Patronis took the oath of office in the Governor’s office, given by Chief Justice Jorge Labarga, and standing next to wife Katie and sons Theo and Johnny.

“Thank you for allowing me to partake in this incredible honor,” the Panama City Republican told them. “I look forward to keeping up the same standards and values that CFO (Jeff) Atwater has brought to the job.”

Patronis was appointed by Gov. Rick Scott to replace the departing Atwater, who’s leaving government to become chief financial officer of Florida Atlantic University in Boca Raton.

He was guarded on what changes he plans for the Department of Financial Services, which he now oversees as CFO—even deflecting questions on possible staff moves, including whether he “was OK with the current Insurance Commissioner,” David Altmaier.

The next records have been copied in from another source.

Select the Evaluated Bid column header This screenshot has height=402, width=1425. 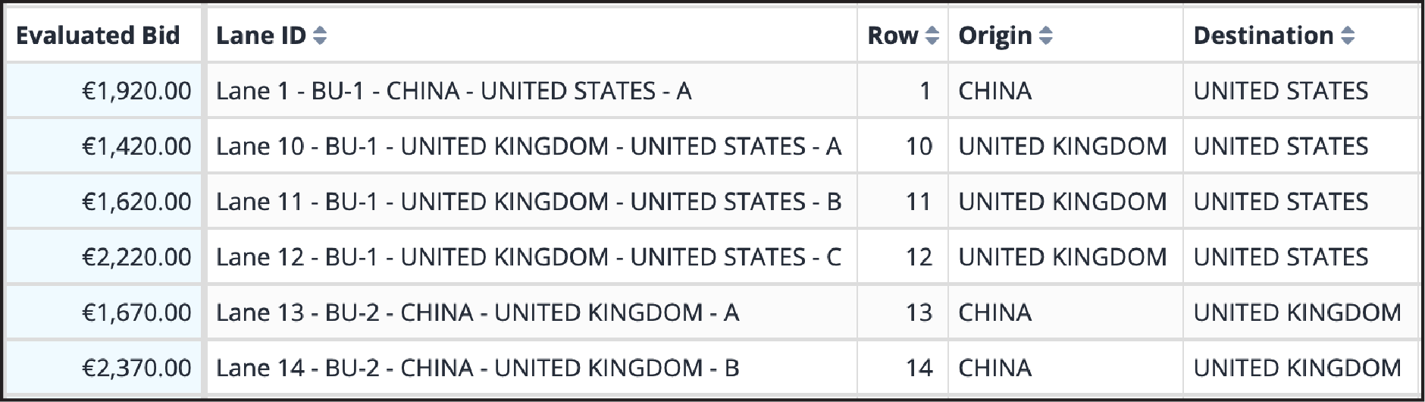click(x=98, y=36)
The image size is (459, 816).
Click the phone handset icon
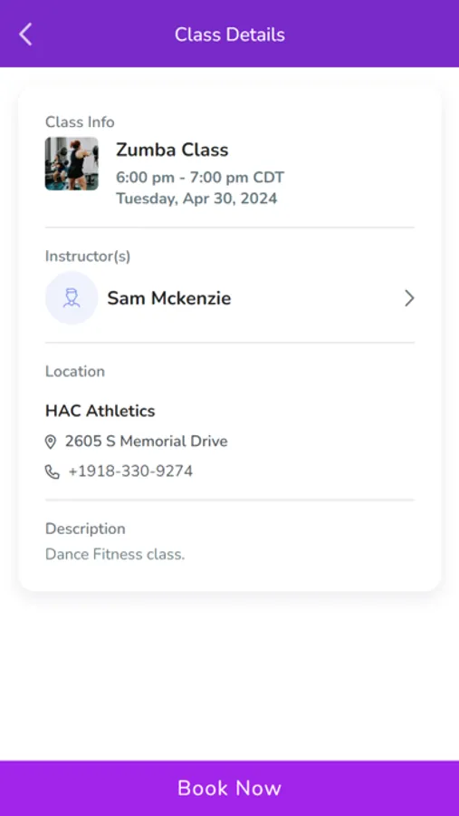tap(52, 472)
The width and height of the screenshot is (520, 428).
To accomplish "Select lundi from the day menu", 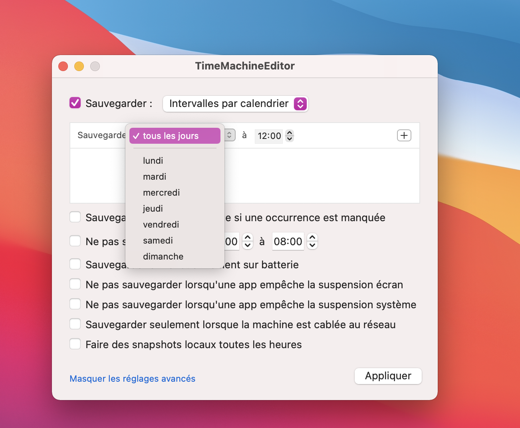I will pyautogui.click(x=153, y=161).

“That’s something I’ll get up to speed on,” Patronis said. “I’ll weigh … all the facts. Right now, I’m just looking forward to my first Cabinet meeting.”

He also didn’t address whether he plans to run for the elected position in 2018. Atwater served two terms and would have been term limited.

As CFO, Patronis—a Scott loyalist—will be one vote on the Florida Cabinet, in addition to Attorney General Pam Bondi and Agriculture Commissioner Adam Putnam.

The CFO is head of a roughly 2,600-employee agency that includes the state treasury and insurance regulators, as well as being state fire marshal. The CFO also oversees management of the state’s multi-billion dollar financial portfolio.

The office was created after the 1997-98 Constitution Revision Commission recommended collapsing several state departments into one, including Insurance, Treasury, State Fire Marshal and Banking and Finance.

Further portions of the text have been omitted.